Exercise prompt ::
Reproduce the data in full, exactly.

Exercise material ::
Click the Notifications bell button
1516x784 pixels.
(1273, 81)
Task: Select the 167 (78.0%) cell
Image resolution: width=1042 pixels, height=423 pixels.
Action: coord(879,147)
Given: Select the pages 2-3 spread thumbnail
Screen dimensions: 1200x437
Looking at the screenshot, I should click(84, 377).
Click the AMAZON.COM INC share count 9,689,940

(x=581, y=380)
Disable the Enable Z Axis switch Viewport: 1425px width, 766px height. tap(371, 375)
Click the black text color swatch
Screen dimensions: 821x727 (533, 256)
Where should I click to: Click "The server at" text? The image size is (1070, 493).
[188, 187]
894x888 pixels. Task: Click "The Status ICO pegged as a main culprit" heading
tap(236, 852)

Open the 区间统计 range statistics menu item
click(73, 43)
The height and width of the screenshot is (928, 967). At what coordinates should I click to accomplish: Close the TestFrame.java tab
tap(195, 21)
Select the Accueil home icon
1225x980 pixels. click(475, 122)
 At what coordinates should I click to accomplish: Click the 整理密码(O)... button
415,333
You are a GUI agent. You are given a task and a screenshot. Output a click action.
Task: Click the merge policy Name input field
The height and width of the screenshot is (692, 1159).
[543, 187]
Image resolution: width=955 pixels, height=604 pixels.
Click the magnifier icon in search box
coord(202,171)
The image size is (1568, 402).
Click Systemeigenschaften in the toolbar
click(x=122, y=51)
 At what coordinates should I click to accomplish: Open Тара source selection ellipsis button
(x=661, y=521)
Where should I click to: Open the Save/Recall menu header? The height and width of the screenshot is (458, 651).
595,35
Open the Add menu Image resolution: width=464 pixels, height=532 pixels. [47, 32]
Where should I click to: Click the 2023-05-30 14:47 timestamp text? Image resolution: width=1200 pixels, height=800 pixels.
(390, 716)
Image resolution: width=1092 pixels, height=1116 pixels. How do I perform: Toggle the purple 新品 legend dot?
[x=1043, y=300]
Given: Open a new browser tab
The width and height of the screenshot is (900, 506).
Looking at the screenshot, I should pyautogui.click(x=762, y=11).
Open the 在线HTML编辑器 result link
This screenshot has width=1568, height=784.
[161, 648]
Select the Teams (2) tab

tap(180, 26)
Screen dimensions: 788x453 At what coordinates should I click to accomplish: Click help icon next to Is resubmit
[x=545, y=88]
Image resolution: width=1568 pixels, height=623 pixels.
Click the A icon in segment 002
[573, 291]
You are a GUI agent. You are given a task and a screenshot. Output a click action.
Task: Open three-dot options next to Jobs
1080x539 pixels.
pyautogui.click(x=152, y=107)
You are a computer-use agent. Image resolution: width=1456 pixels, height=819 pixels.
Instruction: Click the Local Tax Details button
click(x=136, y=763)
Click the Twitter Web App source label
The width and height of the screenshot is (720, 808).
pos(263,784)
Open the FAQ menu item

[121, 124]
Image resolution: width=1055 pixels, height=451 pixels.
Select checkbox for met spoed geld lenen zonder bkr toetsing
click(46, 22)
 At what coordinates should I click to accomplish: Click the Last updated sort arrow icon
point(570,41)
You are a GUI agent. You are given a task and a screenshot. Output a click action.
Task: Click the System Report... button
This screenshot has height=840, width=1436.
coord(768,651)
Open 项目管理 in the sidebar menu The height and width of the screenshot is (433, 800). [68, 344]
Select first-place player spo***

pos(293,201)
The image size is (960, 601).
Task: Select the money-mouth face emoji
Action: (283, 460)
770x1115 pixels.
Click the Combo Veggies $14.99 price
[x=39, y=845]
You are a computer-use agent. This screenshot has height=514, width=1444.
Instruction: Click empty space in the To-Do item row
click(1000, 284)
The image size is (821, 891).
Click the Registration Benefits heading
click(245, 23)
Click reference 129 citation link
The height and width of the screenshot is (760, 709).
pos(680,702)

Expected output ::
Click the Notifications bell button
1516x784 pixels.
(1273, 81)
Task: Select the 167 (78.0%) cell
Image resolution: width=1042 pixels, height=423 pixels.
Action: coord(879,147)
Given: Select the pages 2-3 spread thumbnail
Screen dimensions: 1200x437
Looking at the screenshot, I should click(84, 377).
Click the AMAZON.COM INC share count 9,689,940

(x=581, y=380)
Disable the Enable Z Axis switch Viewport: 1425px width, 766px height. tap(371, 375)
Click the black text color swatch
Screen dimensions: 821x727 (533, 256)
Where should I click to: Click "The server at" text? The image size is (1070, 493).
[188, 187]
894x888 pixels. Task: Click "The Status ICO pegged as a main culprit" heading
tap(236, 852)

Open the 区间统计 range statistics menu item
click(73, 43)
The height and width of the screenshot is (928, 967). At what coordinates should I click to accomplish: Close the TestFrame.java tab
tap(195, 21)
Select the Accueil home icon
1225x980 pixels. click(475, 122)
 At what coordinates should I click to accomplish: Click the 整理密码(O)... button
415,333
You are a GUI agent. You are given a task and a screenshot. Output a click action.
Task: Click the merge policy Name input field
The height and width of the screenshot is (692, 1159).
[543, 187]
Image resolution: width=955 pixels, height=604 pixels.
Click the magnifier icon in search box
coord(202,171)
The image size is (1568, 402).
Click Systemeigenschaften in the toolbar
click(x=122, y=51)
 At what coordinates should I click to accomplish: Open Тара source selection ellipsis button
(x=661, y=521)
Where should I click to: Open the Save/Recall menu header? The height and width of the screenshot is (458, 651).
595,35
Open the Add menu Image resolution: width=464 pixels, height=532 pixels. [47, 32]
Where should I click to: Click the 2023-05-30 14:47 timestamp text? Image resolution: width=1200 pixels, height=800 pixels.
(390, 716)
Image resolution: width=1092 pixels, height=1116 pixels. How do I perform: Toggle the purple 新品 legend dot?
[x=1043, y=300]
Given: Open a new browser tab
The width and height of the screenshot is (900, 506).
Looking at the screenshot, I should pyautogui.click(x=762, y=11).
Open the 在线HTML编辑器 result link
This screenshot has width=1568, height=784.
[161, 648]
Select the Teams (2) tab

tap(180, 26)
Screen dimensions: 788x453 At what coordinates should I click to accomplish: Click help icon next to Is resubmit
[x=545, y=88]
Image resolution: width=1568 pixels, height=623 pixels.
Click the A icon in segment 002
[573, 291]
You are a GUI agent. You are given a task and a screenshot. Output a click action.
Task: Open three-dot options next to Jobs
1080x539 pixels.
pyautogui.click(x=152, y=107)
You are a computer-use agent. Image resolution: width=1456 pixels, height=819 pixels.
Instruction: Click the Local Tax Details button
click(x=136, y=763)
Click the Twitter Web App source label
The width and height of the screenshot is (720, 808).
pos(263,784)
Open the FAQ menu item

[121, 124]
Image resolution: width=1055 pixels, height=451 pixels.
Select checkbox for met spoed geld lenen zonder bkr toetsing
click(46, 22)
 At what coordinates should I click to accomplish: Click the Last updated sort arrow icon
point(570,41)
You are a GUI agent. You are given a task and a screenshot. Output a click action.
Task: Click the System Report... button
This screenshot has height=840, width=1436.
coord(768,651)
Open 项目管理 in the sidebar menu The height and width of the screenshot is (433, 800). [68, 344]
Select first-place player spo***

pos(293,201)
The image size is (960, 601).
Task: Select the money-mouth face emoji
Action: (283, 460)
770x1115 pixels.
Click the Combo Veggies $14.99 price
[x=39, y=845]
You are a computer-use agent. This screenshot has height=514, width=1444.
Instruction: Click empty space in the To-Do item row
click(1000, 284)
The image size is (821, 891).
Click the Registration Benefits heading
click(245, 23)
Click reference 129 citation link
The height and width of the screenshot is (760, 709).
pos(680,702)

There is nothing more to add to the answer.